Using the data that follows, state the number of lines holding the word "next", and give no other output.
=== Excerpted records ===
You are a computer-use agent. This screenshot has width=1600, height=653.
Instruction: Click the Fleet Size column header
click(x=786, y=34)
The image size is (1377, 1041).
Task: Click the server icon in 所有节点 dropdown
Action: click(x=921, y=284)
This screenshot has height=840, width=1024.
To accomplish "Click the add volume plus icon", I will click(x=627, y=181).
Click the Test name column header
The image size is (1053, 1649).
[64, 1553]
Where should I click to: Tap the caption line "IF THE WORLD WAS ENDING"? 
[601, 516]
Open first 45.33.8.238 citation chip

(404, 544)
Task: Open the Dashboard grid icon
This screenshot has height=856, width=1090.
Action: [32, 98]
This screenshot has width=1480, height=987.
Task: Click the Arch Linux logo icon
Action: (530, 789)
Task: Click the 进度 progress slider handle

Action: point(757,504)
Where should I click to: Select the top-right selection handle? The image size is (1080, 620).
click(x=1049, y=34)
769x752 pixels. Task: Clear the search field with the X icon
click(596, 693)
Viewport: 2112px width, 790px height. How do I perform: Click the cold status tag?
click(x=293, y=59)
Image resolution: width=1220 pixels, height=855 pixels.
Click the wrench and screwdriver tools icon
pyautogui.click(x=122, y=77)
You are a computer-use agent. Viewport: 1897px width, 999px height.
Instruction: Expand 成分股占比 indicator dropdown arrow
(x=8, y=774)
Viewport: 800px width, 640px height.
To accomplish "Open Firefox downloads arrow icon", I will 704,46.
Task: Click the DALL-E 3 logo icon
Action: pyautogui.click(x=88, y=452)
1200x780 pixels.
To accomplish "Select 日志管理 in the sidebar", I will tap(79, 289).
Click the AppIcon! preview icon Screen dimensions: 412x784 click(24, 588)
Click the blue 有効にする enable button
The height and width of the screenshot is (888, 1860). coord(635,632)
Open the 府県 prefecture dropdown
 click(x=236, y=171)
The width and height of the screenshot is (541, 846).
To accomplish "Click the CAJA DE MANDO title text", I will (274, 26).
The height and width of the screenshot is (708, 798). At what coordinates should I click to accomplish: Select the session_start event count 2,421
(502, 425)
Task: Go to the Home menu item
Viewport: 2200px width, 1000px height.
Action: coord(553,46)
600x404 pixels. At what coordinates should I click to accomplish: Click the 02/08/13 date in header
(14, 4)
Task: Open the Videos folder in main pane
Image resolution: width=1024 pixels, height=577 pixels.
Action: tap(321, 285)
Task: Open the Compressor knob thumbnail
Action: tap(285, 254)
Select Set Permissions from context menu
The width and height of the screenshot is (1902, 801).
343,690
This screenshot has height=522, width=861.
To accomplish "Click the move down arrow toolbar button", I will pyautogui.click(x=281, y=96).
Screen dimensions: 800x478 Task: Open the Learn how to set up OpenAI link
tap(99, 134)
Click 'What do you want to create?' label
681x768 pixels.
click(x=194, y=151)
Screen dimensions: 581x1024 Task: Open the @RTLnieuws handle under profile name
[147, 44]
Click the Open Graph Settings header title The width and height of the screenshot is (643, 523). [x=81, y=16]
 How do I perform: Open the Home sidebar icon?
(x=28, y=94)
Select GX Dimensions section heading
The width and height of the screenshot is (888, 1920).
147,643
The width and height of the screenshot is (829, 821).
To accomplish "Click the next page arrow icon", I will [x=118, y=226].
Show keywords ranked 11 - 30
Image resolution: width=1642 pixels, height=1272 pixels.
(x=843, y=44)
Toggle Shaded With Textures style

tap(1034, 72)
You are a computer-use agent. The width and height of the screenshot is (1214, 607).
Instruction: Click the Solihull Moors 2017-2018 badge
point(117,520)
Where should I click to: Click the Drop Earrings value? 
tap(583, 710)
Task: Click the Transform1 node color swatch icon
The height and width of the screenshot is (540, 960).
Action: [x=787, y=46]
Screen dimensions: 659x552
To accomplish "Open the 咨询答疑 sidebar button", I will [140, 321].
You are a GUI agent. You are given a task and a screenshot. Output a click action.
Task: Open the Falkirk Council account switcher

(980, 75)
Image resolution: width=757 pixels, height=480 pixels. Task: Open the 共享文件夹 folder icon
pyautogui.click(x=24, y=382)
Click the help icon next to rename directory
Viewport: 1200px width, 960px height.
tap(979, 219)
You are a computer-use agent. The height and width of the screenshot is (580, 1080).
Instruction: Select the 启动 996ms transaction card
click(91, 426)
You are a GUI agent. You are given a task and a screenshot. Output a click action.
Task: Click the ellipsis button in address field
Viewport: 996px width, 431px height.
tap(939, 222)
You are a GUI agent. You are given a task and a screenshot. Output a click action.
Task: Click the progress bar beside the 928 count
===
• [Response below] 2